Exercise requirements: Every record that follows must be duplicated exactly, with images left out.

Raw data:

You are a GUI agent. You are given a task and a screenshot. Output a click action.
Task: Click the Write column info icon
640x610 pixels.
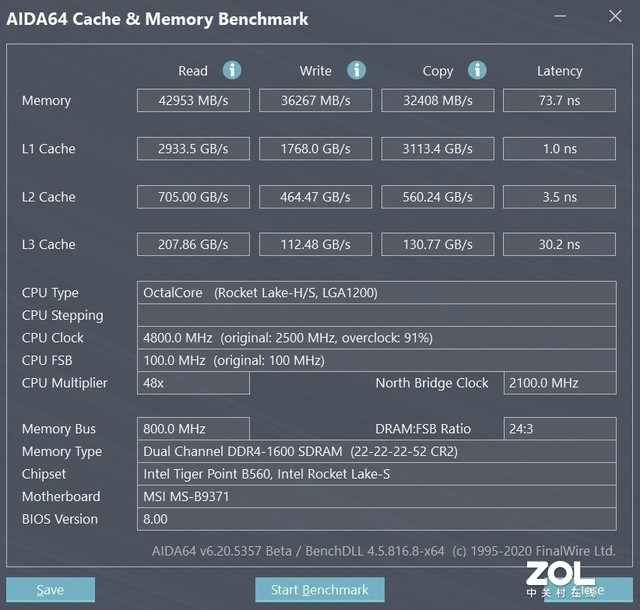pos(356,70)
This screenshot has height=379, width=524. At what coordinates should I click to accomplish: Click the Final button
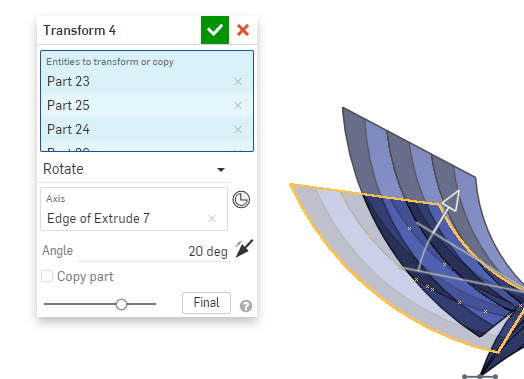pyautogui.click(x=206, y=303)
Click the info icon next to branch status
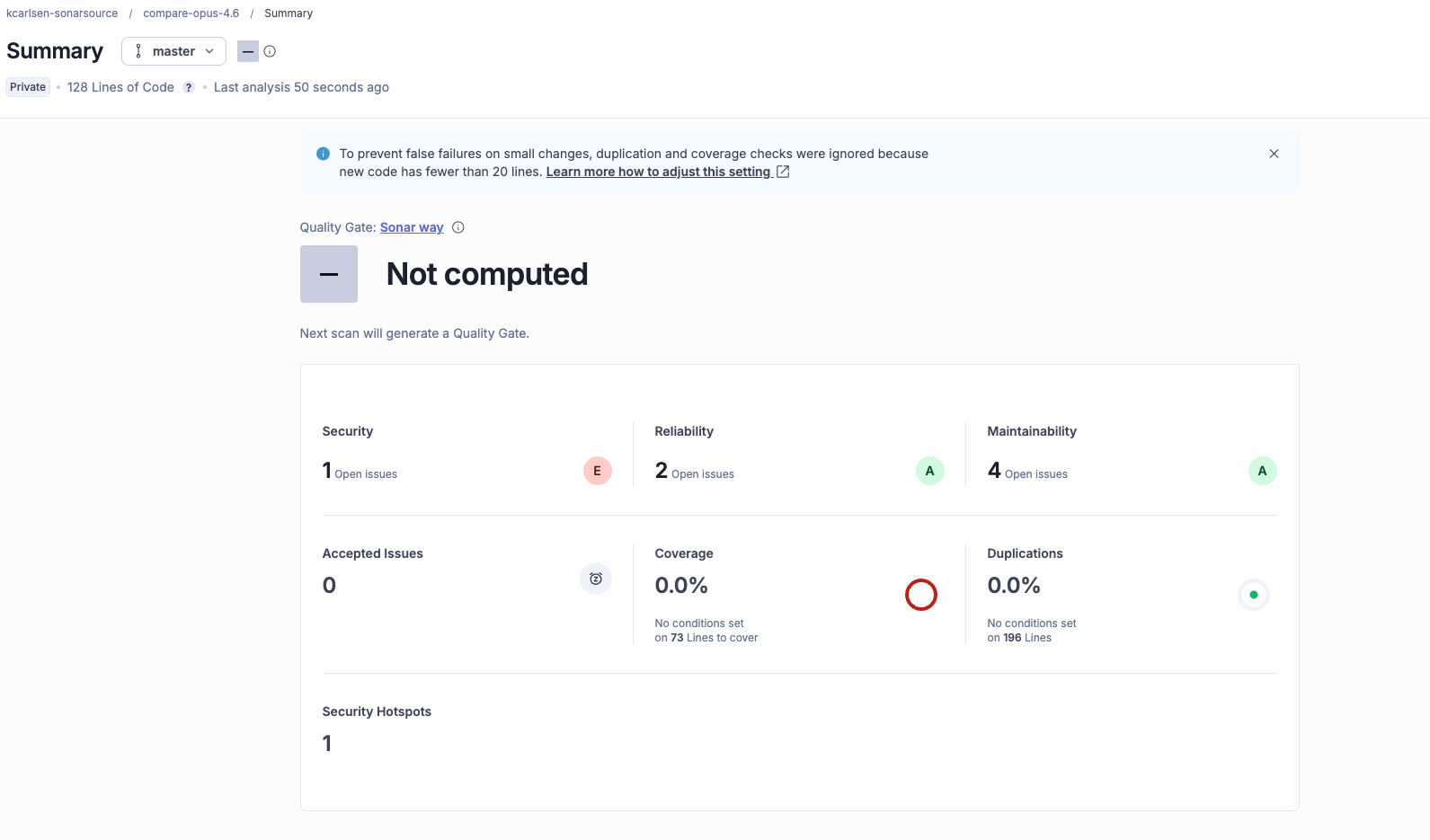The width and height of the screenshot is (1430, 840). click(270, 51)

Answer box:
You are a GUI agent. You are given a task and a screenshot. Output a click action.
Task: Click the Write column info icon
640x610 pixels.
pos(356,70)
This screenshot has height=379, width=524. At what coordinates should I click to accomplish: Click the Final button
pyautogui.click(x=206, y=303)
Click the info icon next to branch status
The width and height of the screenshot is (1430, 840). click(270, 51)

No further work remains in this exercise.